* [Exercise tasks]:
**a.** Please repeat, word for word, the part of the Swiss chard post that opens with the words containing "Sunday, October 16, 2011" and closes with "into the recipe.".
**b.** Using the Swiss chard post, explain in one to three sentences why the stems were kept in the dish rather than discarded.
**c.** Go on with the Swiss chard post, picking up after its final sentence.

* [Source text]:
Sunday, October 16, 2011

Sauteed red Swiss chard


We found the most vibrantly colored red Swiss chard at the farmer's market that I had ever seen. It was so beautiful, we were compelled to buy it and cook it up to eat that evening with our dinner. Many recipes for chard I read call for removing and discarding the stems. The stems are the most colorful part on chard, so I wanted to incorporate them into the recipe. 


I cut off the very ends of the stems where they were split and really fat. Then I sliced up the more tender part of the stems into about a 1/2-inch dice and put them in a pile. I cooked these first and then later added the leaves and it turned out great. The stems were tender and delicious. The color and freshness of this Swiss chard really made us feel like we were getting our vitamins for the day. If you find other colors, feel free to use those as well. Sometimes Swiss chard has white or yellow stems. Chard is bitter, like many greens, so it's great paired with something sweet and/or creamy. I served it with an apple cider and mustard braised beef roast and celery root and apple puree. The below recipe is for a side dish that will serve about four people.

* [Supplied material]:
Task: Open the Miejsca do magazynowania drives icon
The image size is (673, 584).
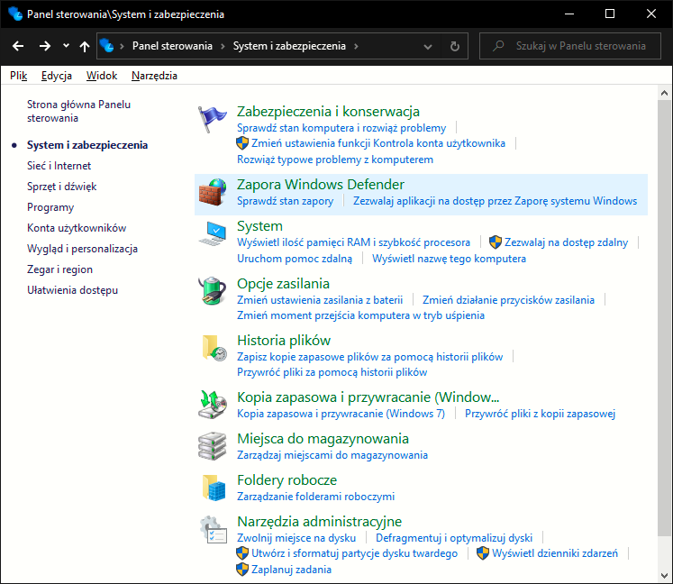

* [Answers below]:
**a.**
Sunday, October 16, 2011

Sauteed red Swiss chard


We found the most vibrantly colored red Swiss chard at the farmer's market that I had ever seen. It was so beautiful, we were compelled to buy it and cook it up to eat that evening with our dinner. Many recipes for chard I read call for removing and discarding the stems. The stems are the most colorful part on chard, so I wanted to incorporate them into the recipe.

**b.** The stems are the most colorful part of chard. The cook wanted to incorporate them into the recipe instead of discarding them, as many chard recipes call for.

**c.**
Sauteed red Swiss chard
about 1 tablespoon olive oil
1 large bunch red Swiss chard, stems trimmed and diced and leaves roughly chopped
2 cloves garlic, peeled and thinly sliced
about 2 tablespoons water
sea salt and fresh cracked black pepper, to taste
1-2 tablespoons cider vinegar, to taste

Heat a large, deep skillet over medium heat until hot. Add the stems and stir well. Continue to cook, stirring often, for about 5 minutes. Add the garlic, stir, and cook for about another 1-2 minutes.


Add the water to the pan and give it a good stir. Begin to add the leaves and toss them gently as they begin to wilt. Continue to toss and cook until the leaves wilt down. Add some salt and pepper. Add about 1 tablespoon of vinegar. Stir well and taste. Adjust the seasonings and add more vinegar, if desired. Continue to cook, stirring often, until the leaves and stems are tender and almost all the liquid is absorbed, about 10 minutes. Serve hot.

What was I cooking one year ago?: homemade applesauce

1 comment:

  1. Oh waow, I wish I could find so beautiful Swiss chard here! They must taste sooo good with garlic :-)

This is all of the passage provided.